Items for locating text and elements

* Start *

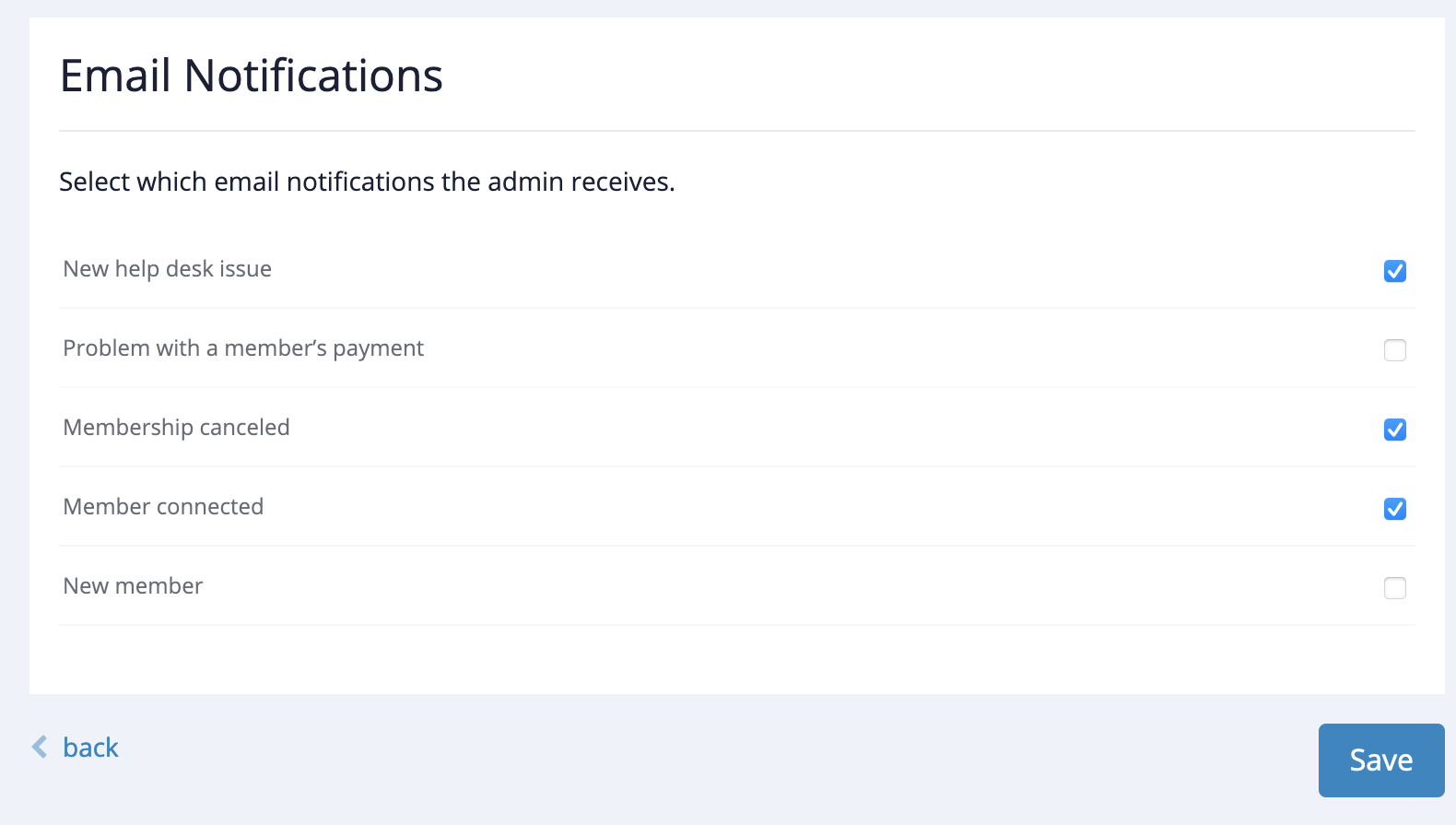Enable Problem with a member's payment notification

pos(1394,350)
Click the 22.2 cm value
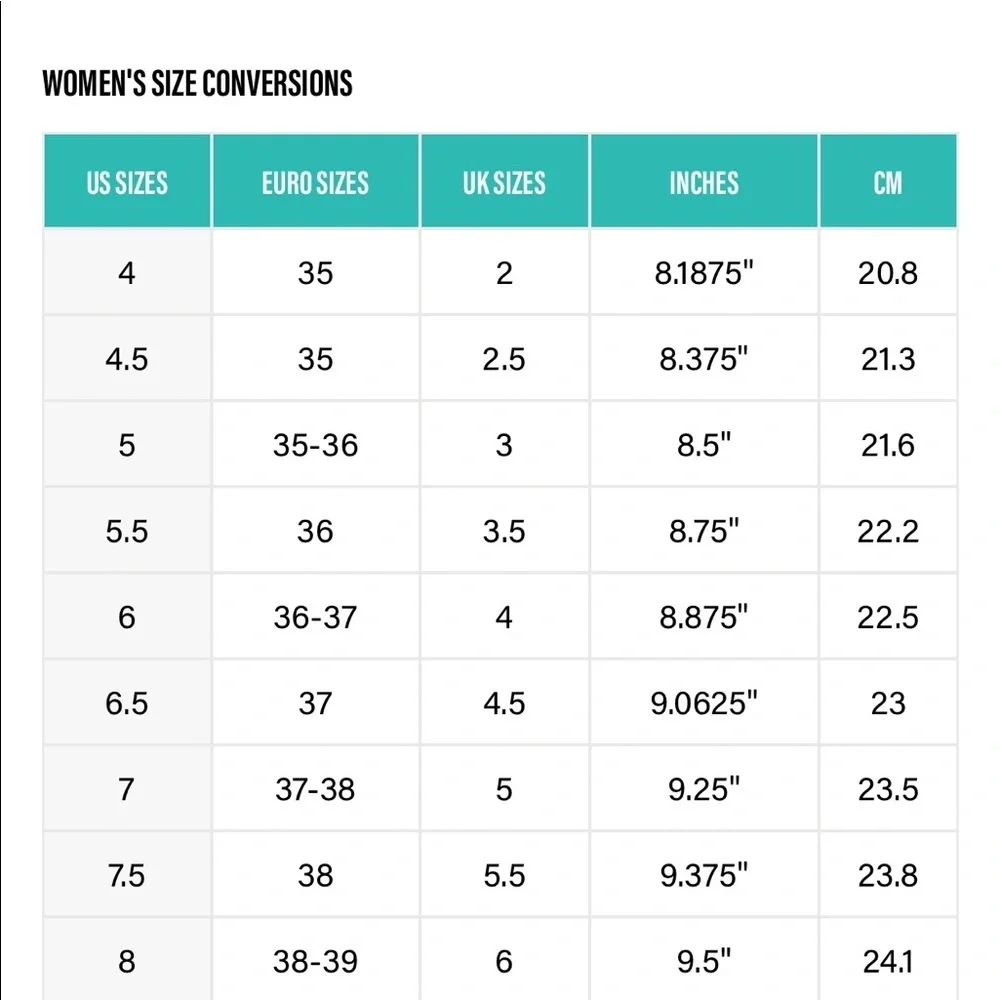 click(x=888, y=531)
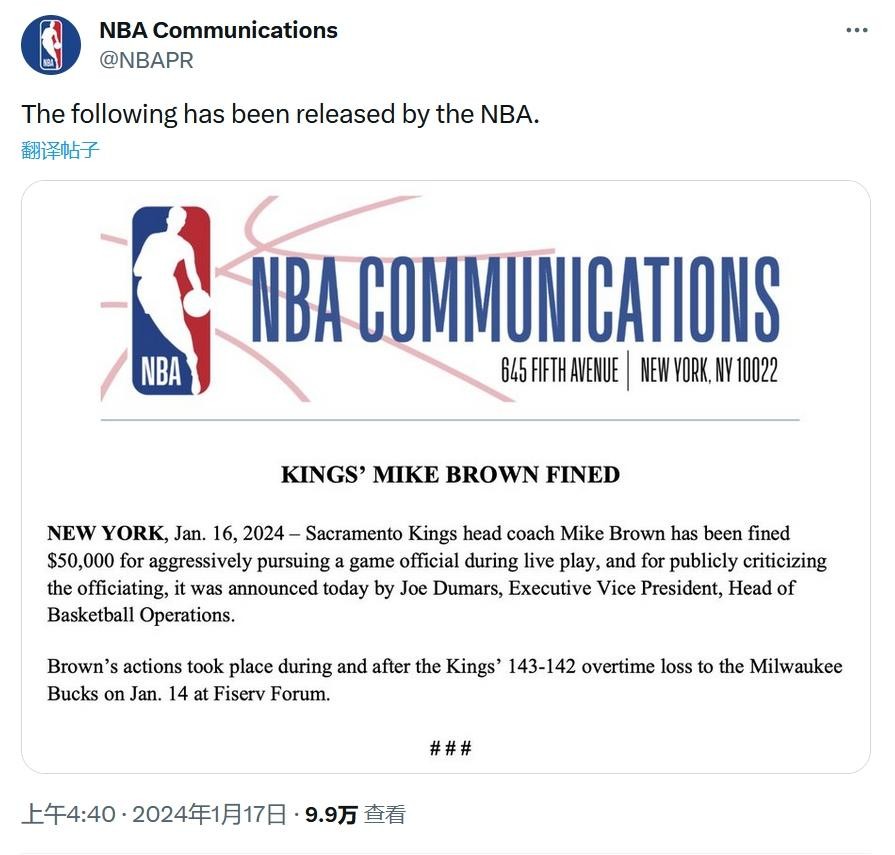Click the Basketball Operations text
895x855 pixels.
point(141,615)
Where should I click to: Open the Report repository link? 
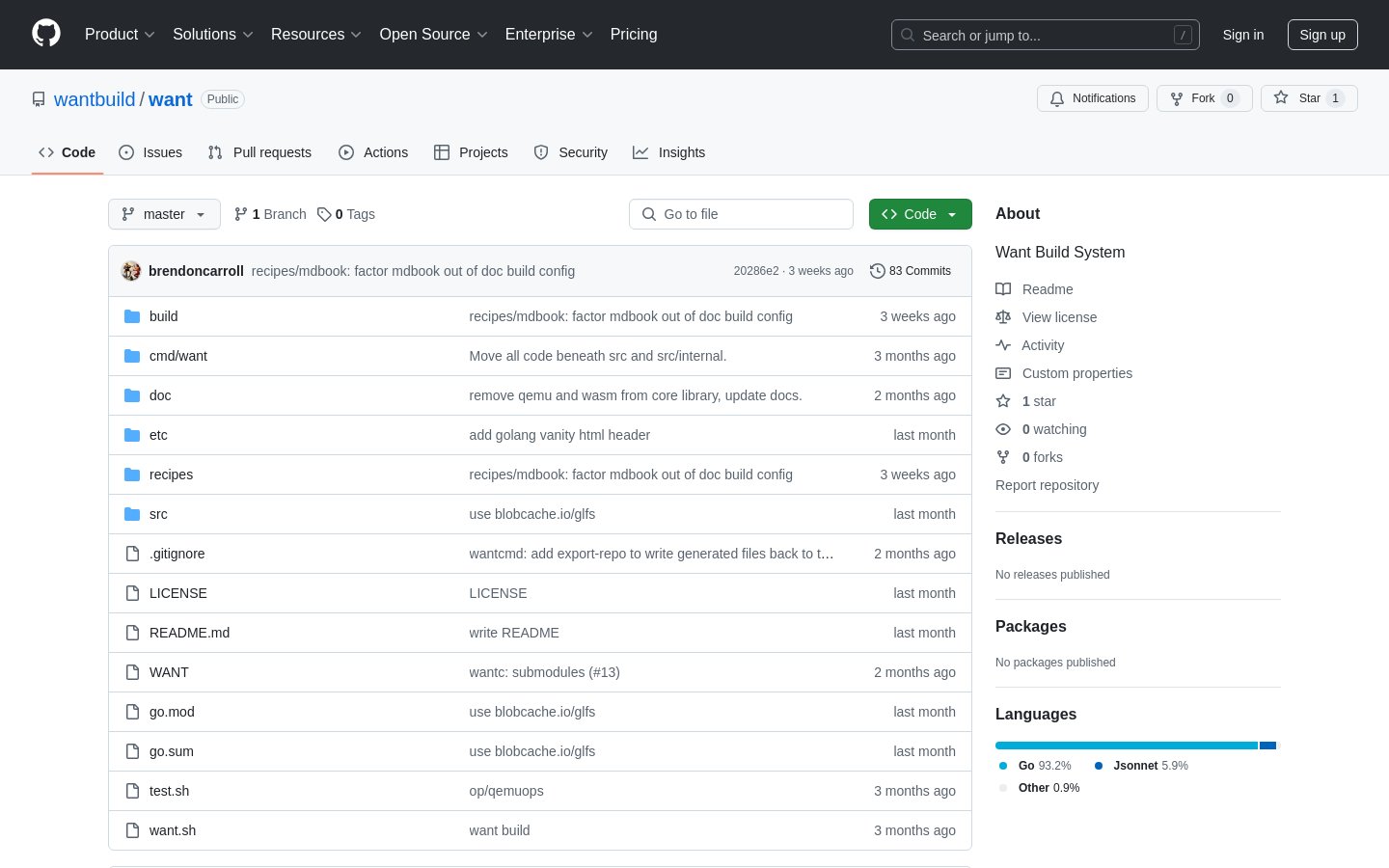click(x=1047, y=485)

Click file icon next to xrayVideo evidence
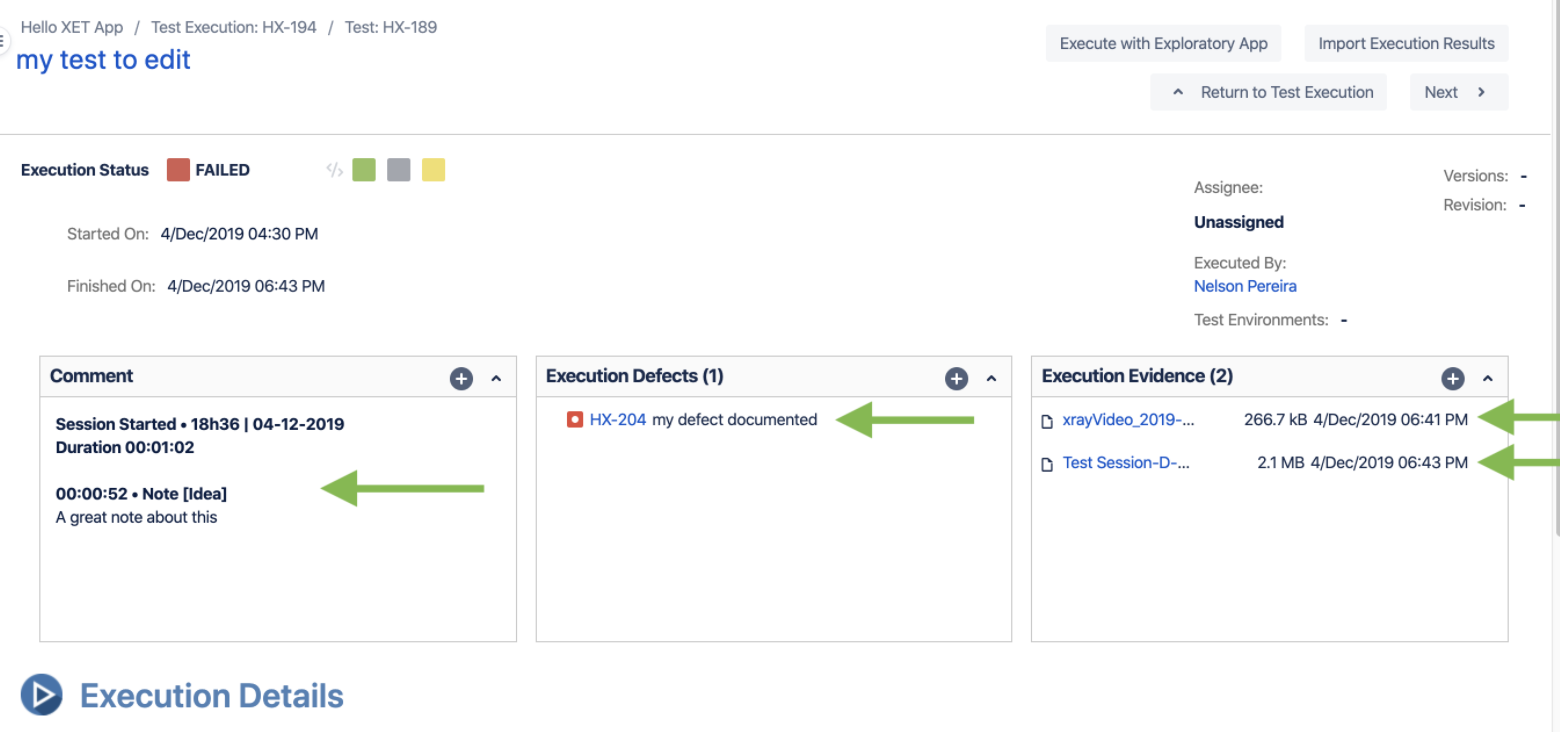1047,421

* End *

Task prompt |
Convert every line of the items above into a JSON list of strings, one string per line, skipping blank lines. Leave the pictures out.

Complete response |
[
  "Enable Problem with a member's payment notification",
  "pos(1394,350)",
  "Click the 22.2 cm value",
  " click(x=888, y=531)",
  "Click the Basketball Operations text",
  "895x855 pixels.",
  "point(141,615)",
  "Where should I click to: Open the Report repository link? ",
  "click(x=1047, y=485)",
  "Click file icon next to xrayVideo evidence",
  "1047,421"
]